ローリング・ストーンズ「ミス・ユー」
1978年、ローリング・ストーンズは「ミス・ユー」という一風変わったナンバーを世に放った。ロック・バンドでありながら、当時のディスコブームに寄り添うようなリズムとグルーヴを持ち、ストーンズらしからぬ妖艶さを帯びた楽曲となった。しかし、そこに込められたのは一貫してストーンズらしい“都会の孤独”であり、そのギャップこそがこの曲の魅力となっている。
曲の概要
「ミス・ユー」は、1978年にリリースされたアルバム『女たち(Some Girls)』に収録されている。軽やかなディスコ・ビートに乗せて、ミック・ジャガーが“彼女がいなくて寂しい”と歌うこの曲は、当時のクラブシーンにもフィットするサウンドだった。
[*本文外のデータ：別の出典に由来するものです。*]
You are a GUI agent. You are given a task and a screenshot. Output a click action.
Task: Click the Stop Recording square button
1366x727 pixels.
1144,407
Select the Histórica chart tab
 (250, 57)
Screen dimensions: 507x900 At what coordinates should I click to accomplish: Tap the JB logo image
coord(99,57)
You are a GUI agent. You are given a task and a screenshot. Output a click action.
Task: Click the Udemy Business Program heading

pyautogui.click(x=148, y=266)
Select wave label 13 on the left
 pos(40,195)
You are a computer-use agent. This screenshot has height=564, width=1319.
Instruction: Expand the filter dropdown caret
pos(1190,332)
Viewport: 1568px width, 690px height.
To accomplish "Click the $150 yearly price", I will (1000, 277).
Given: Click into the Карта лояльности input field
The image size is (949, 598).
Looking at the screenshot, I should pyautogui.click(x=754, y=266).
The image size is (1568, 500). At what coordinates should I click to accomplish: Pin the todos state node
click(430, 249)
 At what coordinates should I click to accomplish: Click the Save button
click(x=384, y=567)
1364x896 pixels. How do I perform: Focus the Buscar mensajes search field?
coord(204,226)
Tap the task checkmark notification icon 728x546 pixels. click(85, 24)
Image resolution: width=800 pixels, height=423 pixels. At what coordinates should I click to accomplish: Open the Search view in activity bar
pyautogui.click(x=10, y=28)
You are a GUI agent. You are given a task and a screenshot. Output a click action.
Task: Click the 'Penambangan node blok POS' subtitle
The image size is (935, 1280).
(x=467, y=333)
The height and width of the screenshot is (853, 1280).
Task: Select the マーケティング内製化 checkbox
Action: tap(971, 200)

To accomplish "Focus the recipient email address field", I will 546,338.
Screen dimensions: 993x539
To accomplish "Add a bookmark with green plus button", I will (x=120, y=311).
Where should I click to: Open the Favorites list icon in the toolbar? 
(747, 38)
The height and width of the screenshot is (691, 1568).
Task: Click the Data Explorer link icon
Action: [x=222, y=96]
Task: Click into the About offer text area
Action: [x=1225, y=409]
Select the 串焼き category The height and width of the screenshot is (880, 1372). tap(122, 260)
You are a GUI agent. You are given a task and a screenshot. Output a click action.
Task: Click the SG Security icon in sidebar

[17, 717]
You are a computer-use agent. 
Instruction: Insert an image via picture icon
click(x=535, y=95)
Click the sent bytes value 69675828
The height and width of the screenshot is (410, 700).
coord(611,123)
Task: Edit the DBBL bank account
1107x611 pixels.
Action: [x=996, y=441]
一方で、ジャガーのヴォーカルにはどこか突き放したような冷たさがあり、虚無や欲望が交錯する都会の夜を思わせる空気感を醸し出している。
作詞・作曲とプロデューサー
「ミス・ユー」の作詞・作曲は、ミック・ジャガーとキース・リチャーズによるもの。プロデューサーはバンド自身とクリス・キムゼイが務めており、バンドのサウンドに新たな感触を取り入れることに成功している。また、この曲ではセッション・ミュージシャンとしてビリー・プレストンがクラヴィネットを、サックス奏者メル・コリンズが印象的なソロを提供しており、楽曲に都会的な艶やかさを加えている。
チャート
「ミス・ユー」は、1978年にシングルとしてリリースされ、全米Billboard Hot 100で1位を獲得。ストーンズにとって8曲目の全米No.1ヒットとなり、商業的にも大成功を収めた。また、イギリスでは最高3位を記録し、世界的にヒットを飛ばすこととなった。この曲は、ディスコとロックの境界を曖昧にした先駆的なナンバーとしても評価されている。
ミュージック・ビデオ
「ミス・ユー」のミュージック・ビデオは、当時の公式な形では制作されていなかったが、後に公開されたライブ映像やプロモーション映像では、バンドの妖しげで都会的な雰囲気を映し出している。特に1978年のツアー映像では、ミック・ジャガーが曲のビートに合わせて踊りながら歌う姿が印象的で、楽曲の持つディスコ的な側面がより強調されている。
「ミス・ユー」は、ディスコという当時の流行をロックバンドとしていかに自分たちの文脈に落とし込むか、その答えを示した一曲だ。ローリング・ストーンズの柔軟性と時代感覚、そして変わらぬ“都会の寂しさ”を描き続ける姿勢が、今なおこの曲を色褪せない存在にしている。